I propose that it is crucial to appreciate each of the cultures so that one can receive and engage expertise that comes in many different forms and can operate effectively within and among each culture. With this openness to multiple sources of expertise and with knowledge and appreciation of the diverse cultures, one can also more effectively influence and improve the quality of change that is required in contemporary organizations. With this sense of appreciation, each culture and each source of expertise can become a force for improvement rather than destruction in our organizations. Each new source of expert perspective and practice and each culture can contribute to the learning of leaders rather than reinforcing limiting and inflexible assumptions about the nature and direction of the enterprise in which these leaders are engaged.

Professional Culture

The primary vehicles for containing and eliminating anxiety in the professional culture are the demonstration of wisdom and credibility on the part of the coach. If she can exhibit extensive knowledge of the specific type of business in which her client is working or if she can exhibit a broad-based knowledge of how organizations work and how leaders lead, then her client is likely to feel more at ease and less vulnerable to the leadership challenges that he faces. Even without this knowledge, a coach can be of great value to her client if she can assist the client in finding and evaluating the validity and usefulness of specific sources of expertise. If a coach can show that she is credentialed (such as ICF certification) or if she can relate her client’s leadership issues to a specific theory (e.g. model of leadership) or specific expert-based research findings (e.g. leadership competencies) then she gains credibility with her client and is likely to be influential in her coaching interactions with him.

Information supplied:

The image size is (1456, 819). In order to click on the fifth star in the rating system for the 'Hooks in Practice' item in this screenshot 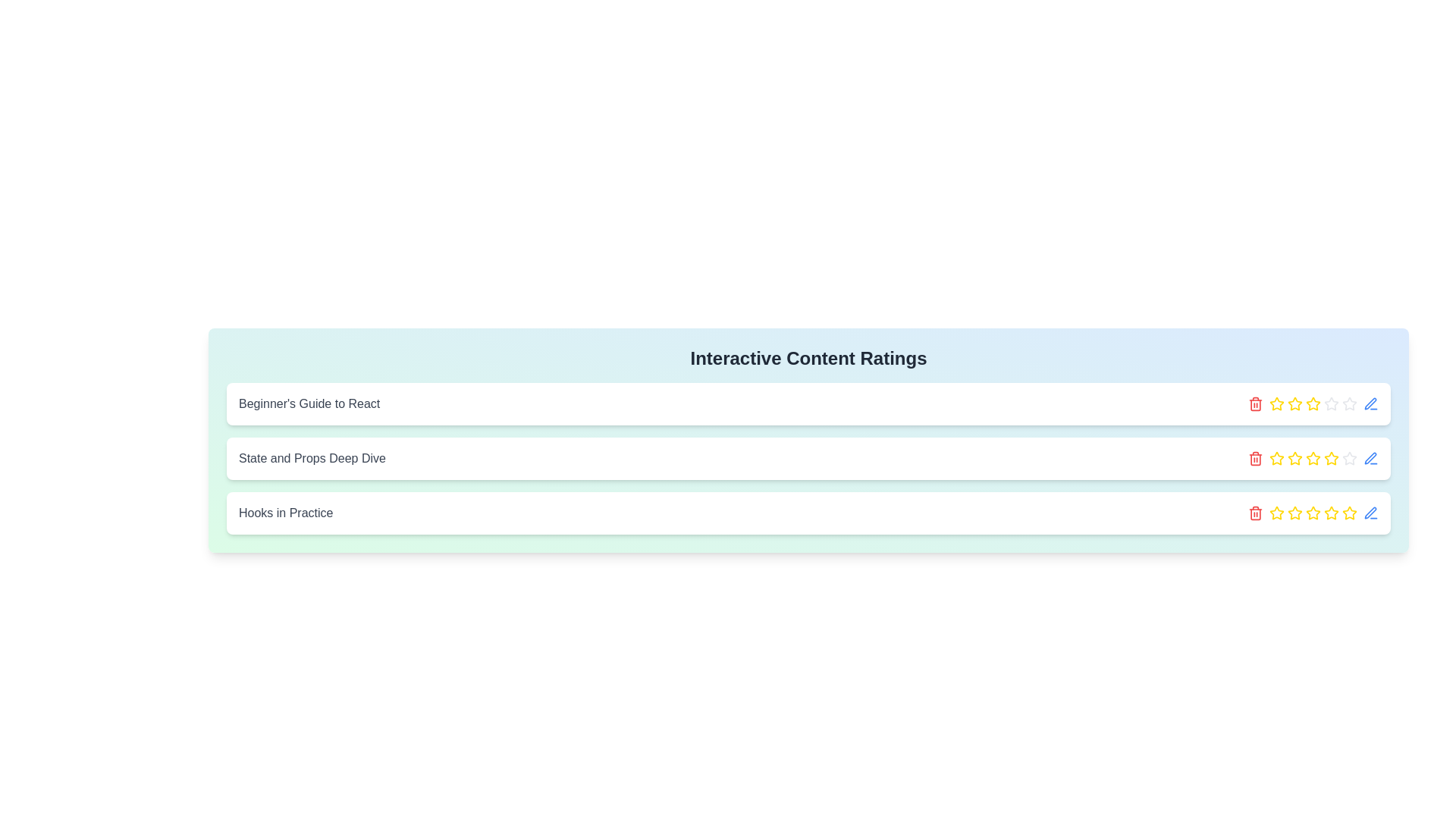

What is being asked: Carry the passage on coaching and professional culture further, starting after its final sentence.

Result:
Managerial Culture

When a leader and coach interact under the auspices of this culture, anxiety is likely to be contained and eliminated if the coach can provide services (or recommend services) that yield measurable results – the leader improves her performance in a specific way (such as being able to increase revenues in her department by 30%). The successful managerial coach is often himself an “expert” on matters related to measurement (such as return-on-investment). Measurements and categorizations are often an antidote (even if temporary) to anxiety.